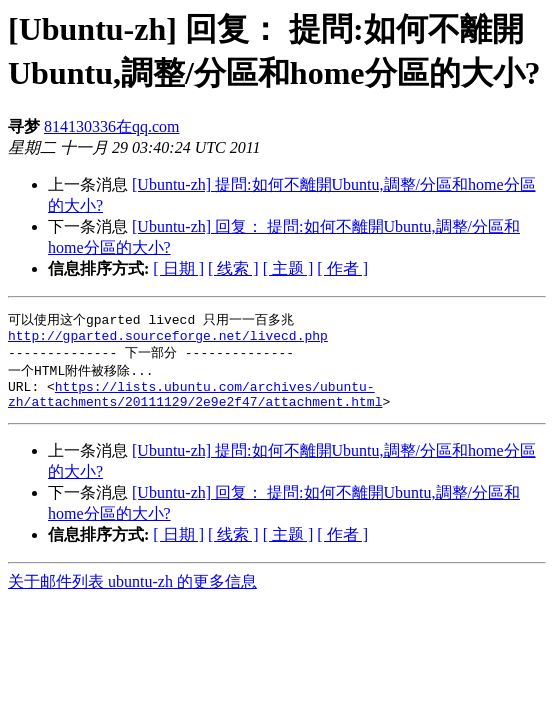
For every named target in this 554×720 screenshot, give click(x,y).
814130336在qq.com (112, 126)
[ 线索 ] (233, 268)
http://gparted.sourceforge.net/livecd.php (168, 339)
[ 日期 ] (178, 268)
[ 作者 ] (342, 268)
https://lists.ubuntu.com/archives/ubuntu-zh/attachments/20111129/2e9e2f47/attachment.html (195, 404)
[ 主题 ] (288, 268)
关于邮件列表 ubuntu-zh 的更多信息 (132, 593)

+ + +

課題の指示. 上の行をすべて、空行を除いた番号付きリストに整形してもらえますか。画像は回答に含めないでください。

回答.
1. For every named target in this 554×720 screenshot, give click(x,y).
2. 814130336在qq.com (112, 126)
3. [ 线索 ] (233, 268)
4. http://gparted.sourceforge.net/livecd.php (168, 339)
5. [ 日期 ] (178, 268)
6. [ 作者 ] (342, 268)
7. https://lists.ubuntu.com/archives/ubuntu-zh/attachments/20111129/2e9e2f47/attachment.html (195, 404)
8. [ 主题 ] (288, 268)
9. 关于邮件列表 ubuntu-zh 的更多信息 (132, 593)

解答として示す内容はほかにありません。